Hollande : « Quand je viendrai en Haïti, j’acquitterai à mon tour la dette que nous avons. »

mardi 12 mai 2015

Le président Michel Martelly et des chefs d’Etat et de gouvernement de la région et de l’Afrique ont participé dimanche, à Pointe-à-Pitre (Guadeloupe) à l’inauguration du Mémorial ACTe, grand centre caribéen d’expressions et de mémoire de la traite et de l’esclavage. Le moment a été fort et hautement symbolique ce 10 mai, date de commémoration de l’abolition de l’esclavage. Surtout quand le président François Hollande, attendu à Port-au-Prince ce mardi, a lancé : « (…) quand je viendrai en Haïti, j’acquitterai à mon tour la dette que nous avons. »

Consigne donnée a
Dans la liste de données, reprenez sous forme de liste numérotée les lignes allant de celle qui contient « The width and height of the screenshot is (1118, 759). » jusqu'à la fin de la liste, en omettant les lignes vides.
La liste qui suit n'a aucun rapport avec l'extrait.

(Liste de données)
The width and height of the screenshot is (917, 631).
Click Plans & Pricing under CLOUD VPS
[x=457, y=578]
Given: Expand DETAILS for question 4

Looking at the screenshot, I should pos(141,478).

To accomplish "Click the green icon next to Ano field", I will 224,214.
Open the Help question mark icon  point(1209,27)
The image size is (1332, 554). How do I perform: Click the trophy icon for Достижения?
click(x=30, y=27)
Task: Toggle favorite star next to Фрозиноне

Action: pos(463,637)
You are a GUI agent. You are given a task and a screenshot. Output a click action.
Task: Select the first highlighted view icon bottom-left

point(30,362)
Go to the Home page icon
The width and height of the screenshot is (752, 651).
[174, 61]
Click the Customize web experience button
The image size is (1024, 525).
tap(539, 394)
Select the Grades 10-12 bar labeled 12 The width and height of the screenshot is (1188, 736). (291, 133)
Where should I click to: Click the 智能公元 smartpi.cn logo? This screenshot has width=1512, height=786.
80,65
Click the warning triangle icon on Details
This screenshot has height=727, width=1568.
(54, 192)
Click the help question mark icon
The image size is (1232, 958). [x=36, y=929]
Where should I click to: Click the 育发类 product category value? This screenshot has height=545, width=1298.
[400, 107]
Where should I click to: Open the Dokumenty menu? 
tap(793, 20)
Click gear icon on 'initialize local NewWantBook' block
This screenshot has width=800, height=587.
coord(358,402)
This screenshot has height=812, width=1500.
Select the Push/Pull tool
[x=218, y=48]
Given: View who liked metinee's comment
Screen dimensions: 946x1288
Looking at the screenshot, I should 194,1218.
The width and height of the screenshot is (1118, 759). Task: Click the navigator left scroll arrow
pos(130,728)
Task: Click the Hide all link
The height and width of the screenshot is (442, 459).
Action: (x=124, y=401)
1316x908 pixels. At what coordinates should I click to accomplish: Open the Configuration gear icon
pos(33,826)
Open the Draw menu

Consigne donnée b
Écrivez la suite de l'extrait sur l'inauguration du Mémorial ACTe à Pointe-à-Pitre, à partir de sa dernière phrase.

Corrigé de l'exercice a
1. The width and height of the screenshot is (1118, 759). Task: Click the navigator left scroll arrow
2. pos(130,728)
3. Task: Click the Hide all link
4. The height and width of the screenshot is (442, 459).
5. Action: (x=124, y=401)
6. 1316x908 pixels. At what coordinates should I click to accomplish: Open the Configuration gear icon
7. pos(33,826)
8. Open the Draw menu

Corrigé de l'exercice b
Le moment le plus fort lors de l’inauguration du Mémorial ACTe est l’annonce surprenante du président François Hollande de l’acquittement de la dette d’Haïti. Envers le président Michel Martelly, François Hollande a exprimé sa « fierté » de le voir participer à ce 10 mai un peu particulier. Le président français a souligné l’exceptionnel combat pour la liberté d’Haïti", "première colonie libre, première République noire ayant fait échec au rétablissement de l’esclavage" par Napoléon en 1802. François Hollande a aussi admis qu’Haïti a dû verser une "rançon d’indépendance" (150 millions de francs or) à la France jusqu’au milieu du XXe siècle. « Eh bien, quand je viendrai en Haïti, j’acquitterai à mon tour la dette que nous avons », a déclaré le président sous un « standing ovation ».

L’annonce un peu ambiguë de M. Hollande ne cesse d’alimenter les débats notamment sur le « comment » de l’acquittement de la dette. Réponse ce mardi.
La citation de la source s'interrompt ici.